03/12/2014 06:03 EDT | Updated 05/12/2014 05:59 EDT

Saskatchewan to start posting personal care home inspection info online

REGINA - Saskatchewan residents looking for information on conditions in personal care homes should soon be able to get answers online.

The Saskatchewan legislature has passed a law that requires inspection reports for 242 facilities be put on the Internet.

"The action that we've taken is in response to requests of the provincial ombudsman, the provincial auditor, as well I think there is interest from the public to be able to make an informed decision about a personal care home that they're choosing for themselves or for a family member," Health Minister Dustin Duncan said Wednesday.

Duncan said the reports should be available in a few weeks, although there will be copies of the handwritten findings for now.

The findings will include the date the inspection took place and a list of what was wrong.

The minister had initially said it would be fall before the information was made public — after the province moved to electronic reporting and inspectors had tablets.

"One of the reasons why we were moving toward an electronic way to do this is just in terms of the timeliness of updating the inspections," he said.

"We want to ensure that the public has accurate information and that personal care home operators, when they do correct deficiencies, wouldn't have been perhaps judged by an out-of-date inspection."

Personal care homes are licensed and monitored by Saskatchewan Health, but they are privately owned and operated.

People who wanted to see inspection reports used to have to file a freedom-of-information request with the government.

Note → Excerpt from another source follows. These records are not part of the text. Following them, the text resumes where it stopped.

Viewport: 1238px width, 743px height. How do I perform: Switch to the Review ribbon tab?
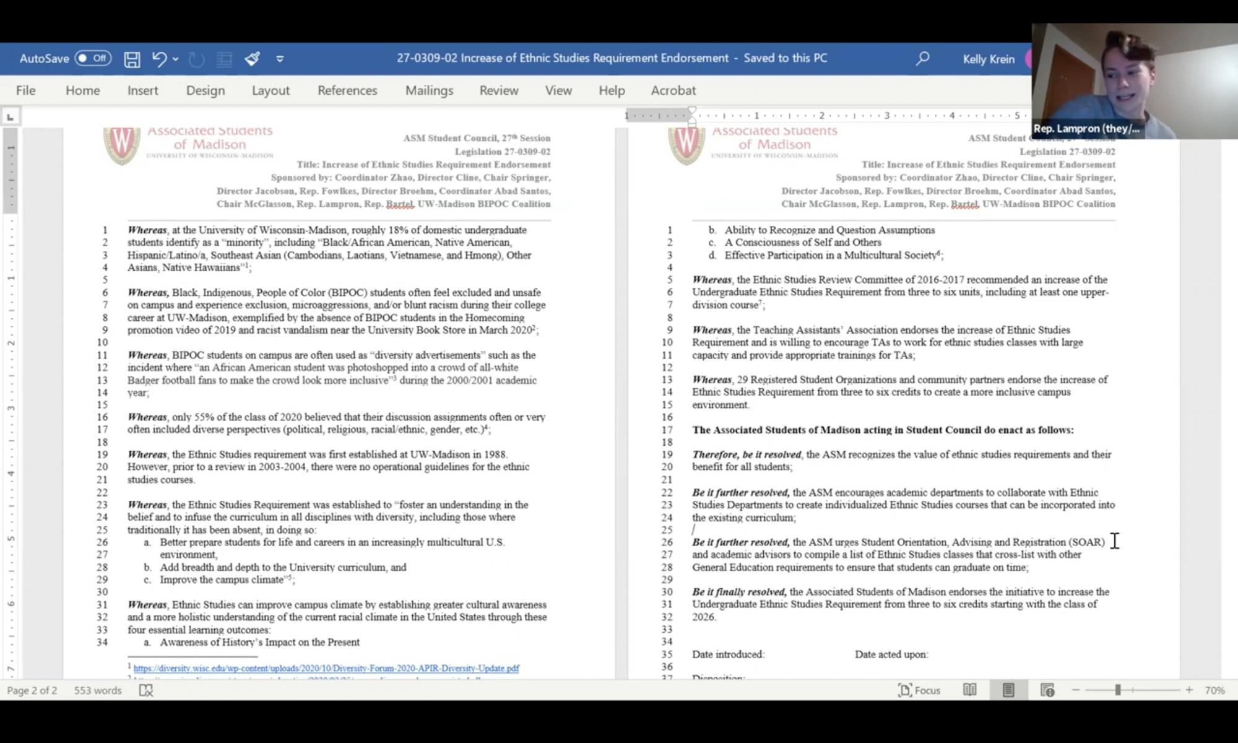click(498, 90)
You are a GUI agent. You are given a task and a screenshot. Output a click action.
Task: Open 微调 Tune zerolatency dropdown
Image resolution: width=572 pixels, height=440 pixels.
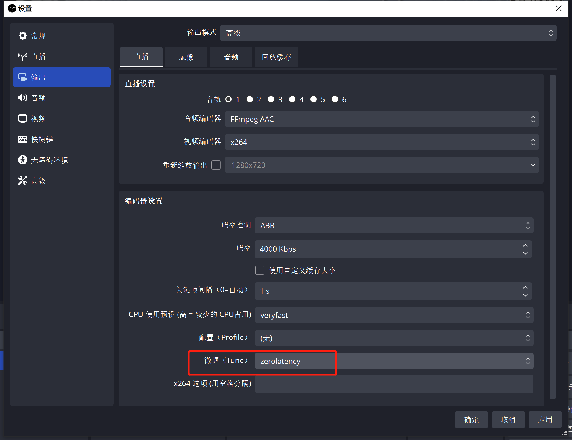[394, 361]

There had been some back-and-forth between the government and the Opposition over whether the province needed legislation to post the inspection reports online.

Duncan said lawyers with the Ministry of Justice recommended legislation as the best approach.

But NDP Leader Cam Broten argued the government could have moved sooner, noting the provincial auditor said in 2012 that more information about personal care homes should be available to the public.

"This is about families having access to really important information and making decisions with where their loved ones will live," said Broten.

"That's why this information needs to be up. That's why the auditor said it should be up in 2012."

Broten said he still has concerns about how many quality and safety violations are taking place in personal care homes.

The government said 12 personal care homes have had their licences revoked in the past 10 years.